Urteil vom 15.07.2010 – LG Dortmund, 2 O 8/10

Das neue Versicherungsvertragsgesetz (VVG) sieht vor, dass bei grob fahrlässiger Verletzung von Obliegenheiten durch den VN der VR nicht mehr gänzlich leistungsfrei wird. Das so genannte „Alles-oder-nichts-Prinzip“ ist weggefallen. Anstelle dessen sieht das Gesetz ein Leistungskürzungsrecht des VR vor, geregelt in § 28 Abs. 2 S. 2 VVG.

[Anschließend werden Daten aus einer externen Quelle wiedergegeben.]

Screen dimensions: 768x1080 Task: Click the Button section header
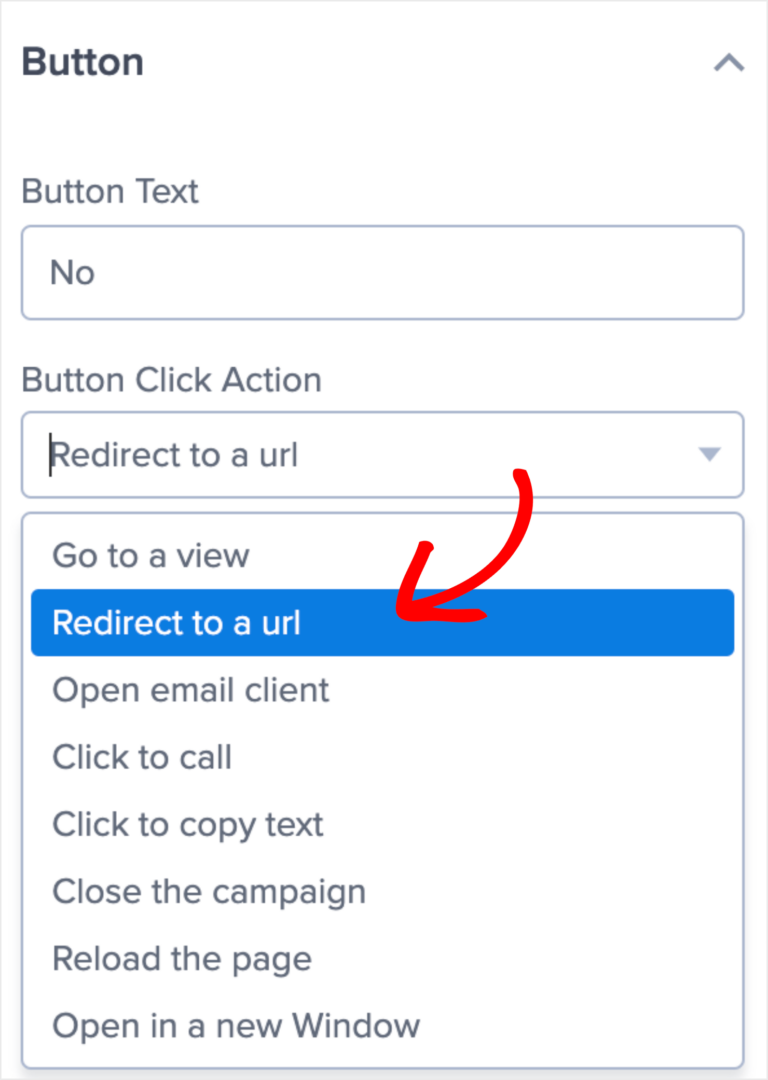(x=82, y=62)
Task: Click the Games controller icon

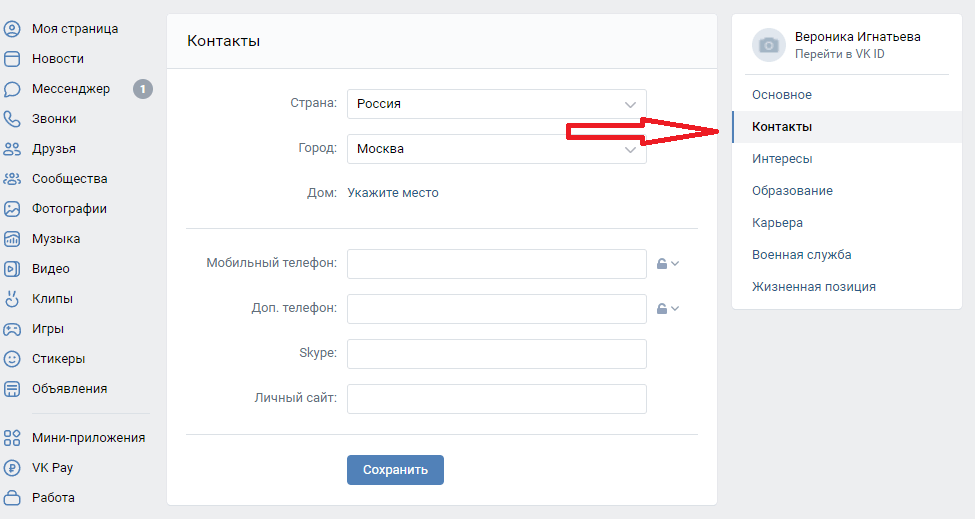Action: click(12, 329)
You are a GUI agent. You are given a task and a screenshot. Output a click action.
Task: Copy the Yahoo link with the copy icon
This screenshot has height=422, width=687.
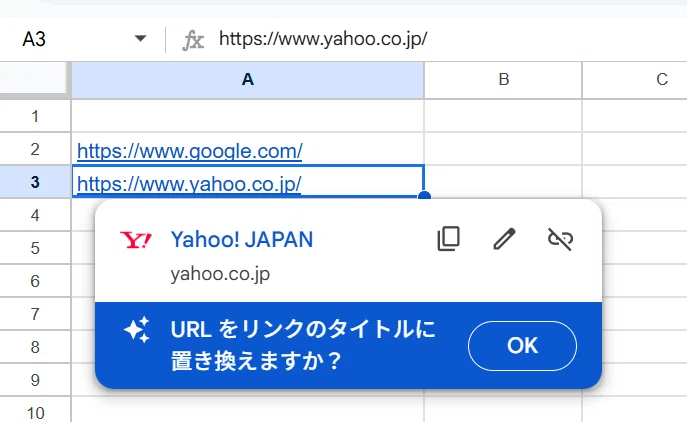(449, 239)
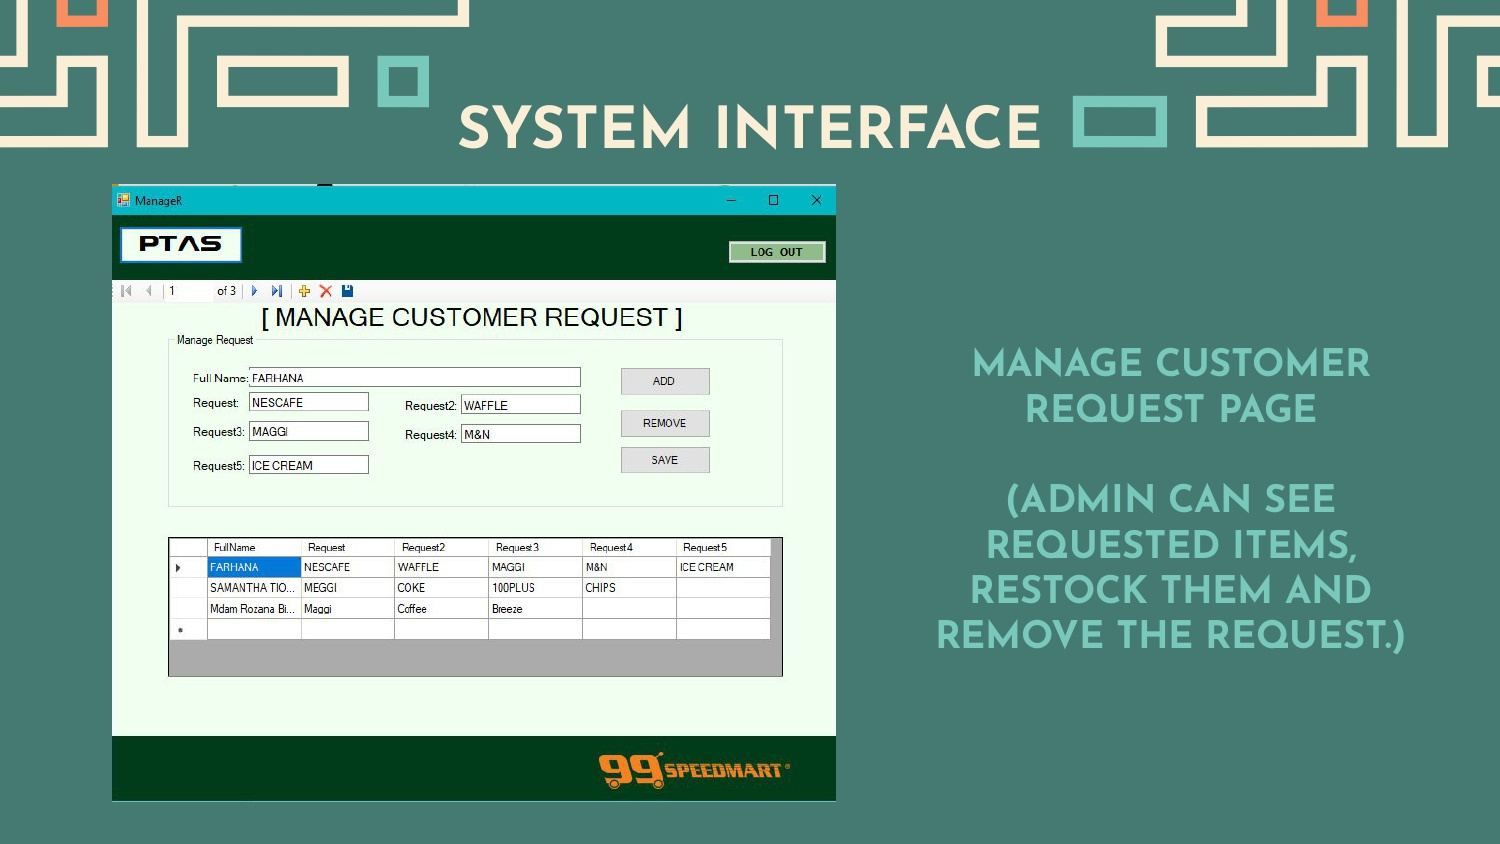The width and height of the screenshot is (1500, 844).
Task: Advance to next record in navigator
Action: (254, 291)
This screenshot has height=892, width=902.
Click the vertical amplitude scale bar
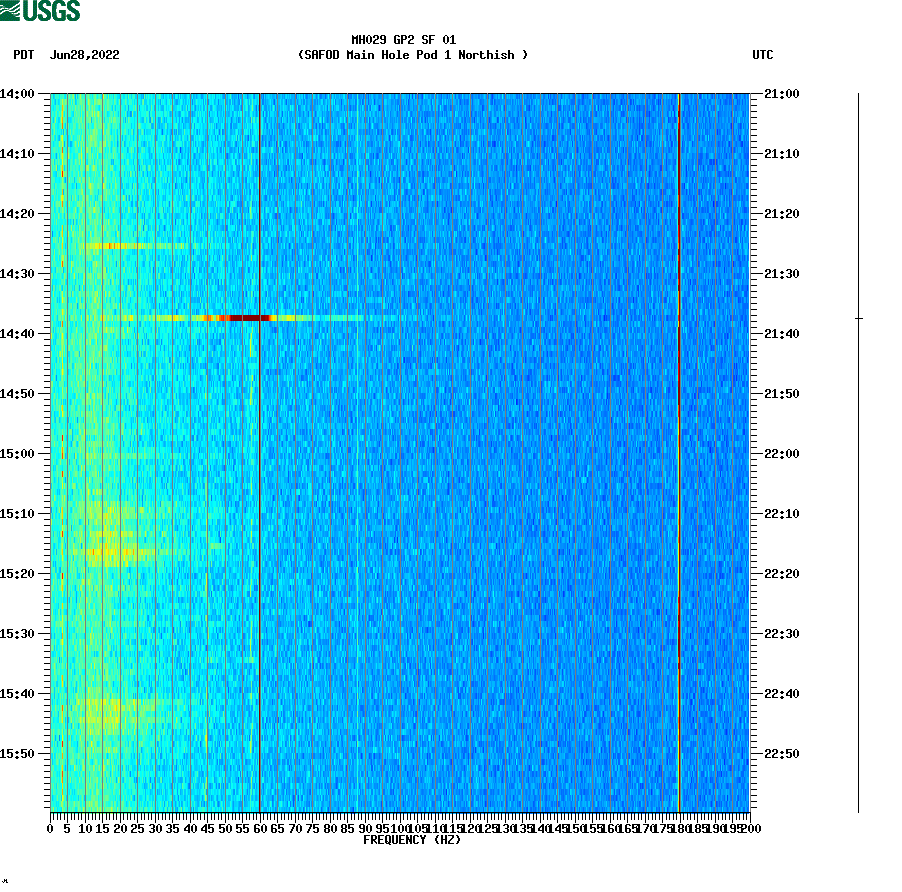(x=858, y=450)
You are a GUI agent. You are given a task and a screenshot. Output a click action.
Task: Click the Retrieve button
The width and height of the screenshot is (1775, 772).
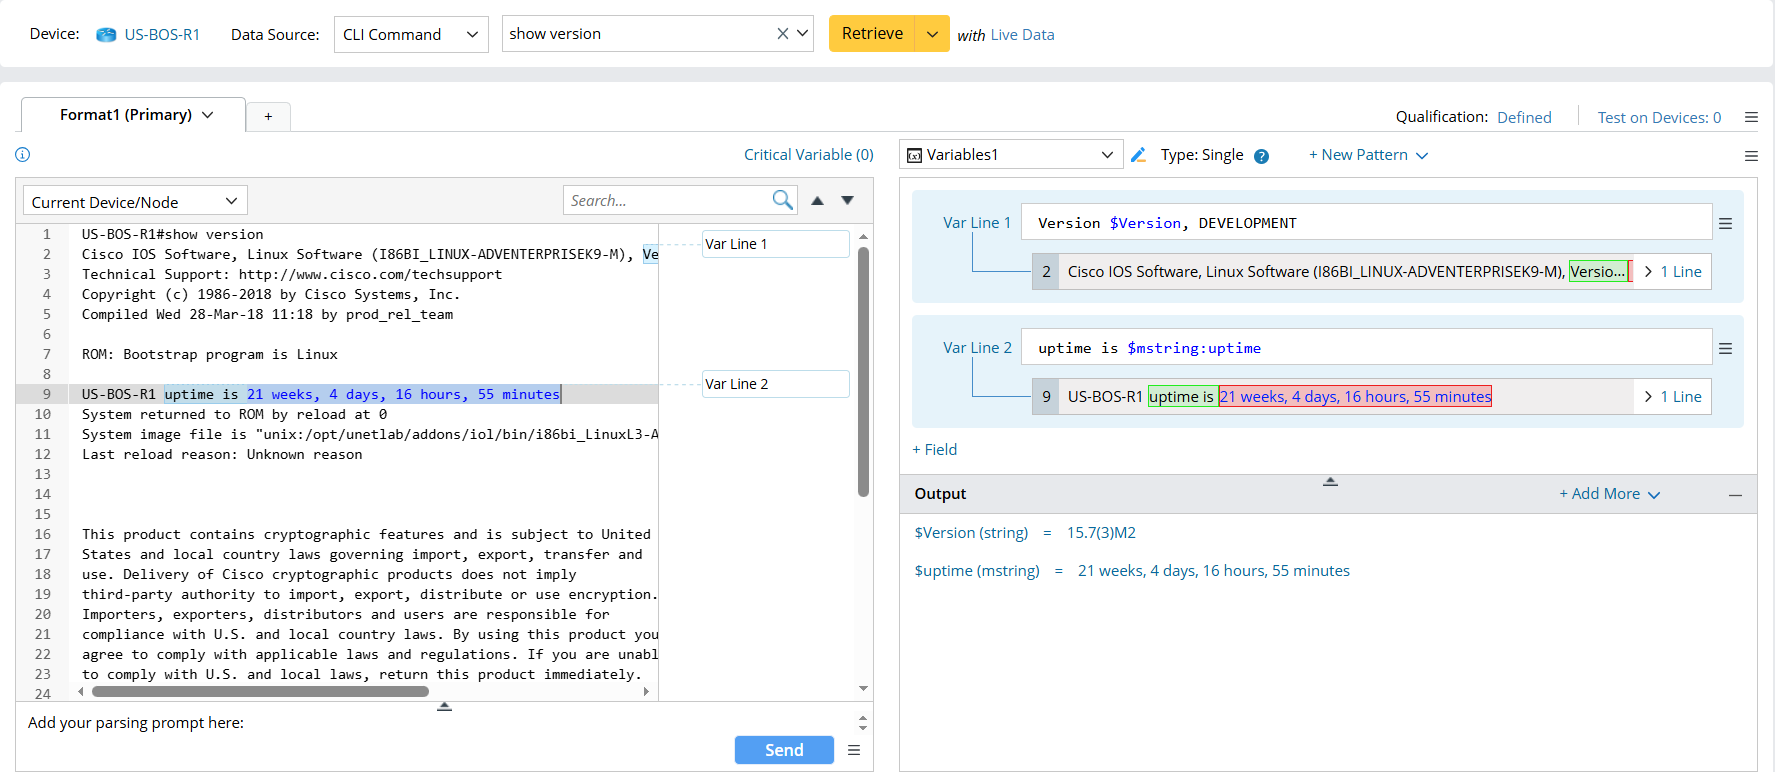872,34
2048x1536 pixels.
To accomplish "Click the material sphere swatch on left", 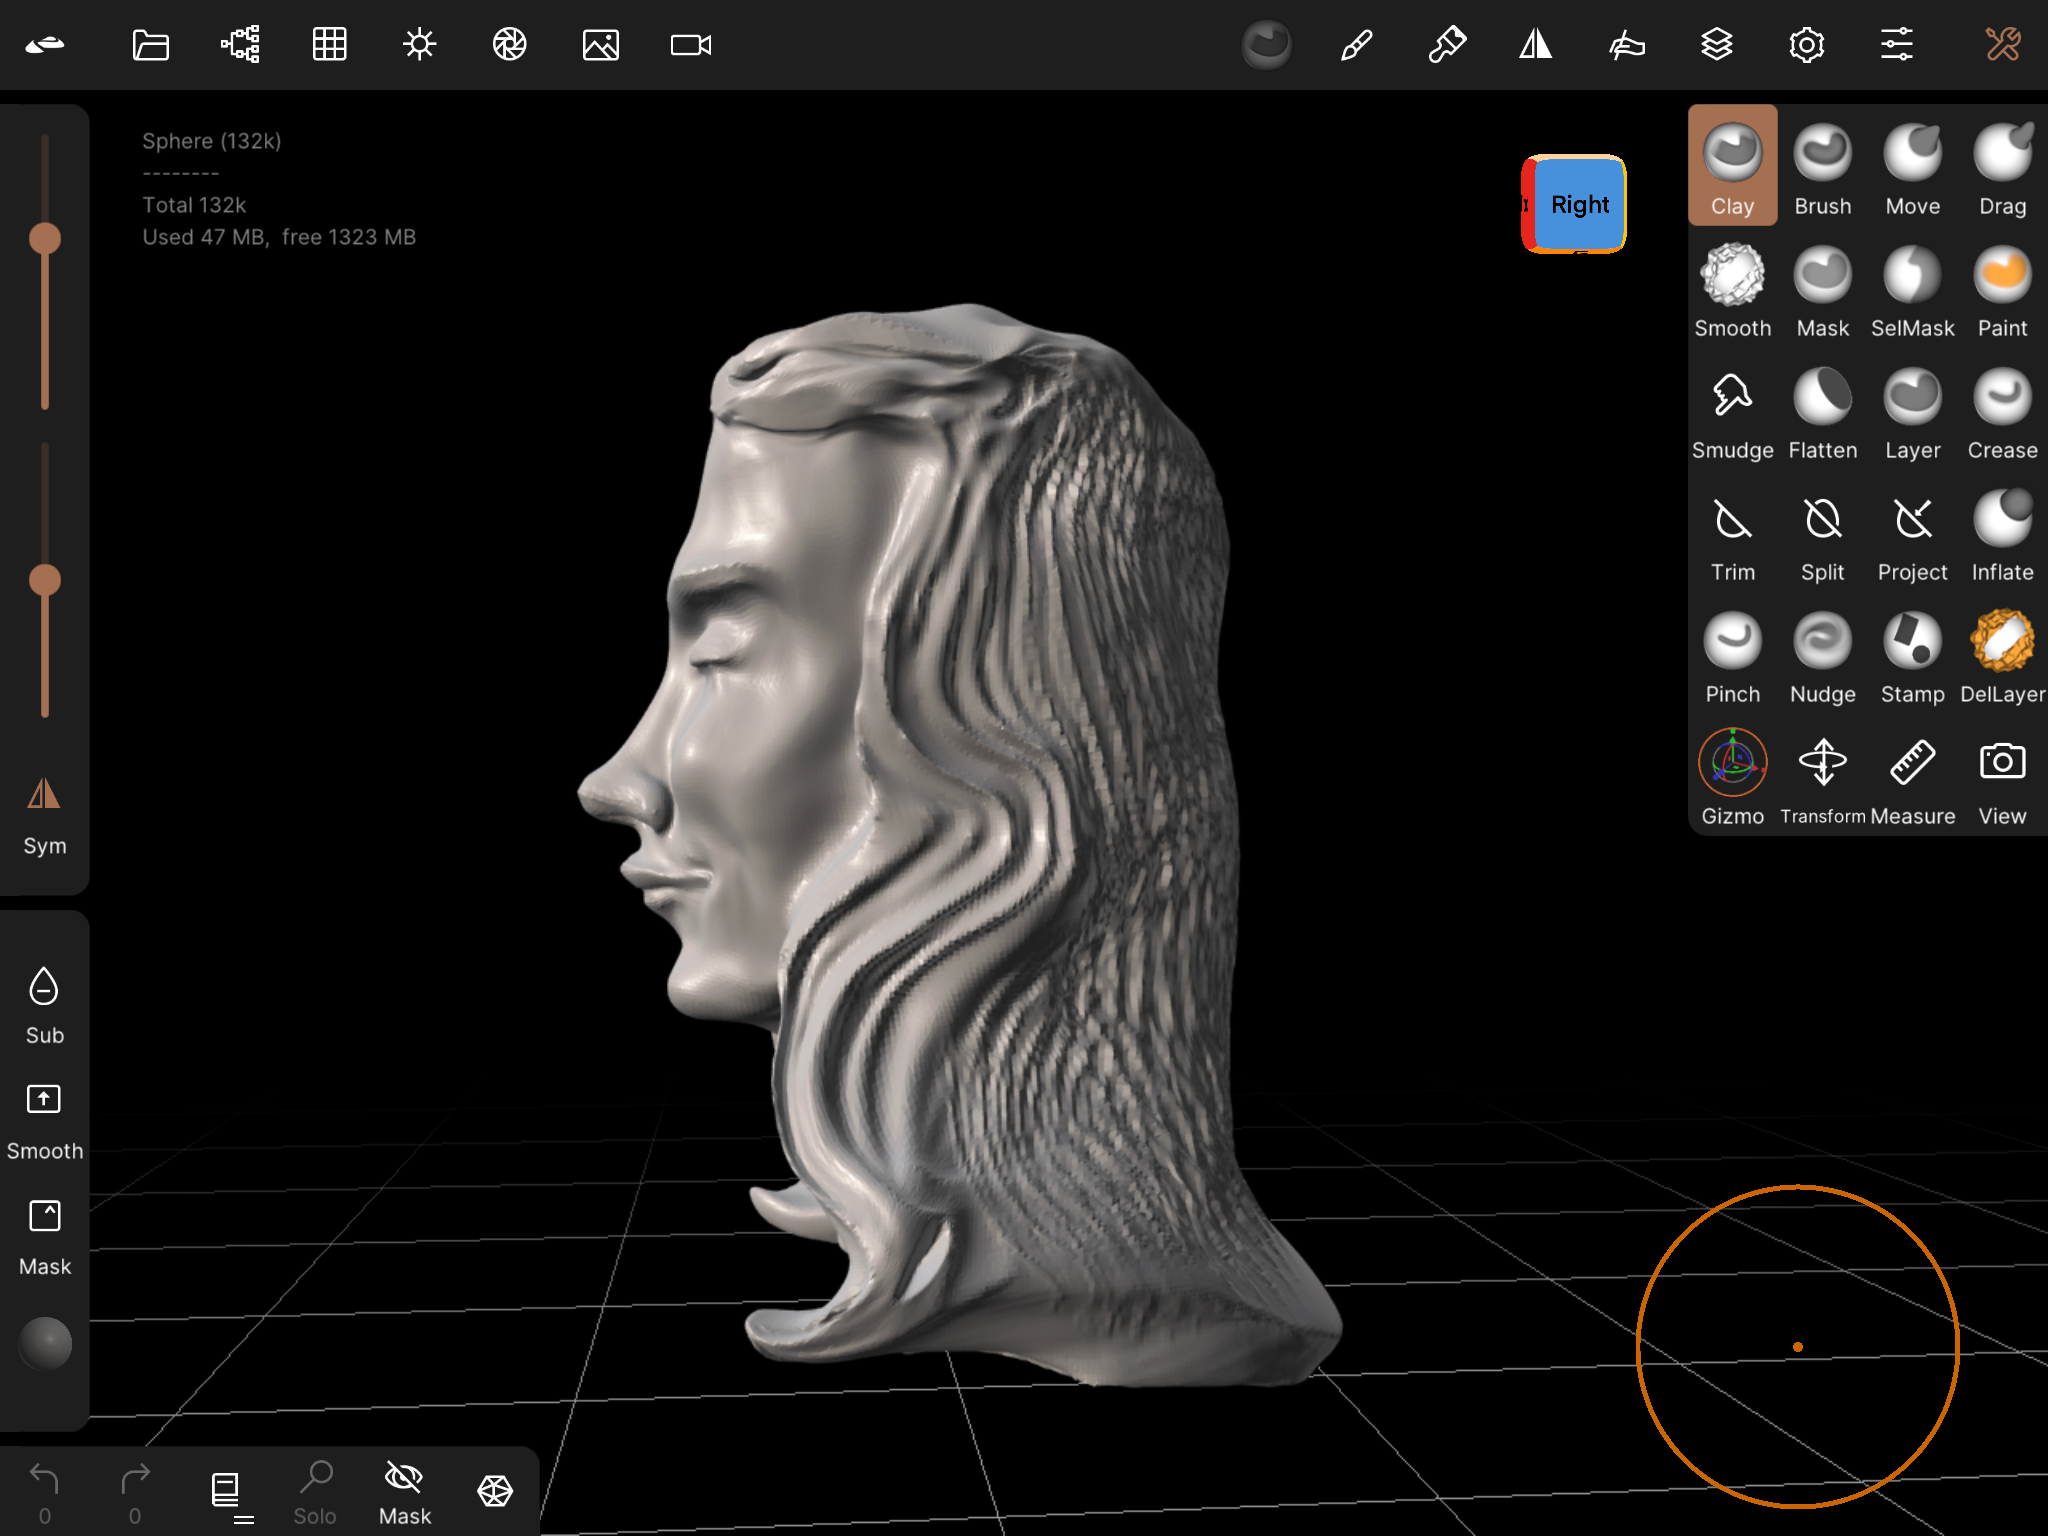I will click(45, 1343).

Strittig ist nicht nur, wie viel Prozent der VR bei welcher Fahrlässigkeit vom Schaden abziehen darf, sondern vor allen Dingen auch die Frage, was bei mehrfachen Obliegenheitsverletzungen zu geschehen hat.

Eine Meinung vertritt die Ansicht, dass bei zwei Obliegenheitsverletzungen, wobei die eine zu z.B. 20 % Leistungskürzungen und die weitere Obliegenheitsverletzung zu 70 % Kürzung berechtigt; den Versicherer dann insgesamt zu einer Leistungskürzungen von 90 % berechtigt. Das ist das sogenannte Additionsmodell.

Nach einer weiteren Meinung ist nur die Kürzung der stärksten Obliegenheitsverletzung möglich, also im Beispielsfall 70 %. Alle weiteren Obliegenheitsverletzungen, die dahinter zurückbleiben, bleiben unberücksichtigt.

Nach einer weiteren Meinung wird die schwerste Obliegenheitsverletzung in voller Höhe zu Leistungskürzungen herangezogen. Die weitere Obliegenheitsverletzung nur zur Hälfte, hier also 70% plus 10% = 80%.

Und eine letzte Meinung vertritt die Ansicht, dass es auf eine „wertende Gesamtbetrachtung“ ankommt. Toll!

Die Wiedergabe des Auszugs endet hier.